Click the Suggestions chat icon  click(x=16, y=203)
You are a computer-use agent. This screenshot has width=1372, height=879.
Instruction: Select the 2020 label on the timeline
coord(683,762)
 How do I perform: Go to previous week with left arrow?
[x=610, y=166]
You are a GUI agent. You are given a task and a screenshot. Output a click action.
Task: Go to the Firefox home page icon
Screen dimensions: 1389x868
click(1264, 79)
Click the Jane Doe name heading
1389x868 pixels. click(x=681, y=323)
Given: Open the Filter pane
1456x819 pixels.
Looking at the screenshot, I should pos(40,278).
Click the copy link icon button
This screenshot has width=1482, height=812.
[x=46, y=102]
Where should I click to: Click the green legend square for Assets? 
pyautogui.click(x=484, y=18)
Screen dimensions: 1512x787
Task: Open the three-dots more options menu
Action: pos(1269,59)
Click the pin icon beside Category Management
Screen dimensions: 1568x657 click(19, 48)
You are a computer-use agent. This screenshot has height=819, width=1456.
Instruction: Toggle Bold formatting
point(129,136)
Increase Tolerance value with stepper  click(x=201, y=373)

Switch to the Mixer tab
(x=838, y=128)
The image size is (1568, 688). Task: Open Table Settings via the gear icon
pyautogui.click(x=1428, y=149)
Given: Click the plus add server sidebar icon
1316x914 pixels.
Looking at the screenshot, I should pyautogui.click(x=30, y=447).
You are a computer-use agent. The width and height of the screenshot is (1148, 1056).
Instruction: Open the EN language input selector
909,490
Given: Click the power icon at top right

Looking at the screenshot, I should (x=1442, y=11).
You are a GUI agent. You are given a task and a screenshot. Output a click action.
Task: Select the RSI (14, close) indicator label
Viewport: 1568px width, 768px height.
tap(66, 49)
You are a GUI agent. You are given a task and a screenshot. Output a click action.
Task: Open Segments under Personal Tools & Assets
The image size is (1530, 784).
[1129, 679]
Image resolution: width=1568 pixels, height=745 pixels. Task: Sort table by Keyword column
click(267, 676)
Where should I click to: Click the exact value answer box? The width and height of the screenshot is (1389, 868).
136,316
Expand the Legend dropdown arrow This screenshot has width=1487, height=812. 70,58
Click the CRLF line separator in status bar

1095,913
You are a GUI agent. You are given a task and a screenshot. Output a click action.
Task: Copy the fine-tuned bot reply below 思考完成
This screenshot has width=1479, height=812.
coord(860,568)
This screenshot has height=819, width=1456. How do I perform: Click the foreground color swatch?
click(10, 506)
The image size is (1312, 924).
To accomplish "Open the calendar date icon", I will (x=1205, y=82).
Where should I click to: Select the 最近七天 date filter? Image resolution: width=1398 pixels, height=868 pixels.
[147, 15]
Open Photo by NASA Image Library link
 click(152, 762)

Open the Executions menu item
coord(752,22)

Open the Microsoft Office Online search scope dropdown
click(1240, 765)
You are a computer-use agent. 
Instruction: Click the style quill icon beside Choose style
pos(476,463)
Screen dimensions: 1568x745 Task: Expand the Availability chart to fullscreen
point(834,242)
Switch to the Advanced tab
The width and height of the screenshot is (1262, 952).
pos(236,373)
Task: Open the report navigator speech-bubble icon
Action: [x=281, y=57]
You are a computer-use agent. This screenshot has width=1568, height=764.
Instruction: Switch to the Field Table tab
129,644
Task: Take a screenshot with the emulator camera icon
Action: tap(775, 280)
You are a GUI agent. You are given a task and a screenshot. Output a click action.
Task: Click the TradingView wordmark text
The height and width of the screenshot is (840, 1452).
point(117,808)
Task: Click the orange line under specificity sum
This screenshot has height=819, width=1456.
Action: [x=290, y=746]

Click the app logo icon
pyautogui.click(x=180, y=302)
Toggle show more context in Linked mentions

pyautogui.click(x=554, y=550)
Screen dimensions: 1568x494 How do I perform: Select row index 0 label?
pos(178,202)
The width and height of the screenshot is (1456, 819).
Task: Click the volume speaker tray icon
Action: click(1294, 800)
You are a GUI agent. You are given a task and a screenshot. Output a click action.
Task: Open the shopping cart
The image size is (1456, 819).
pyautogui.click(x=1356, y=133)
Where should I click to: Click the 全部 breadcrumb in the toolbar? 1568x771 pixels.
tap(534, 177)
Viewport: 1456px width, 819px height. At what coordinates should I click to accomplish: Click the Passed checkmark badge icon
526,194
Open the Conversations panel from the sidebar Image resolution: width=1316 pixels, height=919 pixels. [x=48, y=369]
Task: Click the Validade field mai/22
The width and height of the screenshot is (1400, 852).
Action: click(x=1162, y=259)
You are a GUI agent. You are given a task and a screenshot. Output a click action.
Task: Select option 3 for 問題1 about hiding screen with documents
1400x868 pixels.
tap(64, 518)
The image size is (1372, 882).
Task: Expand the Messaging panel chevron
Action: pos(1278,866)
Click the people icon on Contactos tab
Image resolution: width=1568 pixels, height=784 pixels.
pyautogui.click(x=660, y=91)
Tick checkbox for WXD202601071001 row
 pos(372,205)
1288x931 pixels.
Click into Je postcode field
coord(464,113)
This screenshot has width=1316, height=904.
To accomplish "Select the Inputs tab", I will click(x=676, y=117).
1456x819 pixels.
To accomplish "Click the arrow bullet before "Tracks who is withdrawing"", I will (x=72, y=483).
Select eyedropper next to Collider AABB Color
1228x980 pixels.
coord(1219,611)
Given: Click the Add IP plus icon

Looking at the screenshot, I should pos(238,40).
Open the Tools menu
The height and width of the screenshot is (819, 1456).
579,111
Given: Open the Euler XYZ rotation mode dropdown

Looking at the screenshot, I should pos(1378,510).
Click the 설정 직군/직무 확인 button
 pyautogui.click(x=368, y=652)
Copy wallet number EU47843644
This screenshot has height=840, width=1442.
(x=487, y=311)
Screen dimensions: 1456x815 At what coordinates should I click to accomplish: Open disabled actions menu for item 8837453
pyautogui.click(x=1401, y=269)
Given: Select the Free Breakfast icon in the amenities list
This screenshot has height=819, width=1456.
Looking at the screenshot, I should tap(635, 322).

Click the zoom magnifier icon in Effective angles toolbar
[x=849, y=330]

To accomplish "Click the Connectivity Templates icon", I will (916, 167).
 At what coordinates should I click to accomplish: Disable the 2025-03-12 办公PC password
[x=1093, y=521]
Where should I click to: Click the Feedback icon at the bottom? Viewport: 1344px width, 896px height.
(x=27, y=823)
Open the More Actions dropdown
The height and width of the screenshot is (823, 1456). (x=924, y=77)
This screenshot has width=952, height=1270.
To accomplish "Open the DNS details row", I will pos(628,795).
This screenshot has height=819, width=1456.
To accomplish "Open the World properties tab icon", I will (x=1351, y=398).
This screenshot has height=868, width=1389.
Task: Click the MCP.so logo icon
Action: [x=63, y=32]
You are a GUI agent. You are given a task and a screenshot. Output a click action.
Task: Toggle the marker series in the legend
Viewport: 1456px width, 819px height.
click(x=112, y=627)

---

# WORK INSTRUCTIONS
Without skipping anything, transcribe every line above exactly.

# FINISHED TASK
Click the Suggestions chat icon  click(x=16, y=203)
You are a computer-use agent. This screenshot has width=1372, height=879.
Instruction: Select the 2020 label on the timeline
coord(683,762)
 How do I perform: Go to previous week with left arrow?
[x=610, y=166]
You are a GUI agent. You are given a task and a screenshot. Output a click action.
Task: Go to the Firefox home page icon
Screen dimensions: 1389x868
click(1264, 79)
Click the Jane Doe name heading
1389x868 pixels. click(x=681, y=323)
Given: Open the Filter pane
1456x819 pixels.
Looking at the screenshot, I should pos(40,278).
Click the copy link icon button
This screenshot has width=1482, height=812.
[x=46, y=102]
Where should I click to: Click the green legend square for Assets? 
pyautogui.click(x=484, y=18)
Screen dimensions: 1512x787
Task: Open the three-dots more options menu
Action: pos(1269,59)
Click the pin icon beside Category Management
Screen dimensions: 1568x657 click(19, 48)
You are a computer-use agent. This screenshot has height=819, width=1456.
Instruction: Toggle Bold formatting
point(129,136)
Increase Tolerance value with stepper  click(x=201, y=373)

Switch to the Mixer tab
(x=838, y=128)
The image size is (1568, 688). Task: Open Table Settings via the gear icon
pyautogui.click(x=1428, y=149)
Given: Click the plus add server sidebar icon
1316x914 pixels.
Looking at the screenshot, I should pyautogui.click(x=30, y=447).
You are a computer-use agent. The width and height of the screenshot is (1148, 1056).
Instruction: Open the EN language input selector
909,490
Given: Click the power icon at top right

Looking at the screenshot, I should (x=1442, y=11).
You are a GUI agent. You are given a task and a screenshot. Output a click action.
Task: Select the RSI (14, close) indicator label
Viewport: 1568px width, 768px height.
tap(66, 49)
You are a GUI agent. You are given a task and a screenshot. Output a click action.
Task: Open Segments under Personal Tools & Assets
The image size is (1530, 784).
[1129, 679]
Image resolution: width=1568 pixels, height=745 pixels. Task: Sort table by Keyword column
click(267, 676)
Where should I click to: Click the exact value answer box? The width and height of the screenshot is (1389, 868).
136,316
Expand the Legend dropdown arrow This screenshot has width=1487, height=812. 70,58
Click the CRLF line separator in status bar

1095,913
You are a GUI agent. You are given a task and a screenshot. Output a click action.
Task: Copy the fine-tuned bot reply below 思考完成
This screenshot has width=1479, height=812.
coord(860,568)
This screenshot has height=819, width=1456. How do I perform: Click the foreground color swatch?
click(10, 506)
The image size is (1312, 924).
To accomplish "Open the calendar date icon", I will (x=1205, y=82).
Where should I click to: Select the 最近七天 date filter? Image resolution: width=1398 pixels, height=868 pixels.
[147, 15]
Open Photo by NASA Image Library link
 click(152, 762)

Open the Executions menu item
coord(752,22)

Open the Microsoft Office Online search scope dropdown
click(1240, 765)
You are a computer-use agent. 
Instruction: Click the style quill icon beside Choose style
pos(476,463)
Screen dimensions: 1568x745 Task: Expand the Availability chart to fullscreen
point(834,242)
Switch to the Advanced tab
The width and height of the screenshot is (1262, 952).
pos(236,373)
Task: Open the report navigator speech-bubble icon
Action: [x=281, y=57]
You are a computer-use agent. This screenshot has width=1568, height=764.
Instruction: Switch to the Field Table tab
129,644
Task: Take a screenshot with the emulator camera icon
Action: tap(775, 280)
You are a GUI agent. You are given a task and a screenshot. Output a click action.
Task: Click the TradingView wordmark text
The height and width of the screenshot is (840, 1452).
point(117,808)
Task: Click the orange line under specificity sum
This screenshot has height=819, width=1456.
Action: [x=290, y=746]

Click the app logo icon
pyautogui.click(x=180, y=302)
Toggle show more context in Linked mentions

pyautogui.click(x=554, y=550)
Screen dimensions: 1568x494 How do I perform: Select row index 0 label?
pos(178,202)
The width and height of the screenshot is (1456, 819).
Task: Click the volume speaker tray icon
Action: click(1294, 800)
You are a GUI agent. You are given a task and a screenshot. Output a click action.
Task: Open the shopping cart
The image size is (1456, 819).
pyautogui.click(x=1356, y=133)
Where should I click to: Click the 全部 breadcrumb in the toolbar? 1568x771 pixels.
tap(534, 177)
Viewport: 1456px width, 819px height. At what coordinates should I click to accomplish: Click the Passed checkmark badge icon
526,194
Open the Conversations panel from the sidebar Image resolution: width=1316 pixels, height=919 pixels. [x=48, y=369]
Task: Click the Validade field mai/22
The width and height of the screenshot is (1400, 852).
Action: click(x=1162, y=259)
You are a GUI agent. You are given a task and a screenshot. Output a click action.
Task: Select option 3 for 問題1 about hiding screen with documents
1400x868 pixels.
tap(64, 518)
The image size is (1372, 882).
Task: Expand the Messaging panel chevron
Action: pos(1278,866)
Click the people icon on Contactos tab
Image resolution: width=1568 pixels, height=784 pixels.
pyautogui.click(x=660, y=91)
Tick checkbox for WXD202601071001 row
 pos(372,205)
1288x931 pixels.
Click into Je postcode field
coord(464,113)
This screenshot has width=1316, height=904.
To accomplish "Select the Inputs tab", I will click(x=676, y=117).
1456x819 pixels.
To accomplish "Click the arrow bullet before "Tracks who is withdrawing"", I will (x=72, y=483).
Select eyedropper next to Collider AABB Color
1228x980 pixels.
coord(1219,611)
Given: Click the Add IP plus icon

Looking at the screenshot, I should pos(238,40).
Open the Tools menu
The height and width of the screenshot is (819, 1456).
579,111
Given: Open the Euler XYZ rotation mode dropdown

Looking at the screenshot, I should pos(1378,510).
Click the 설정 직군/직무 확인 button
 pyautogui.click(x=368, y=652)
Copy wallet number EU47843644
This screenshot has height=840, width=1442.
(x=487, y=311)
Screen dimensions: 1456x815 At what coordinates should I click to accomplish: Open disabled actions menu for item 8837453
pyautogui.click(x=1401, y=269)
Given: Select the Free Breakfast icon in the amenities list
This screenshot has height=819, width=1456.
Looking at the screenshot, I should tap(635, 322).

Click the zoom magnifier icon in Effective angles toolbar
[x=849, y=330]

To accomplish "Click the Connectivity Templates icon", I will (916, 167).
 At what coordinates should I click to accomplish: Disable the 2025-03-12 办公PC password
[x=1093, y=521]
Where should I click to: Click the Feedback icon at the bottom? Viewport: 1344px width, 896px height.
(x=27, y=823)
Open the More Actions dropdown
The height and width of the screenshot is (823, 1456). (x=924, y=77)
This screenshot has width=952, height=1270.
To accomplish "Open the DNS details row", I will pos(628,795).
This screenshot has height=819, width=1456.
To accomplish "Open the World properties tab icon", I will (x=1351, y=398).
This screenshot has height=868, width=1389.
Task: Click the MCP.so logo icon
Action: [x=63, y=32]
You are a GUI agent. You are given a task and a screenshot. Output a click action.
Task: Toggle the marker series in the legend
Viewport: 1456px width, 819px height.
click(x=112, y=627)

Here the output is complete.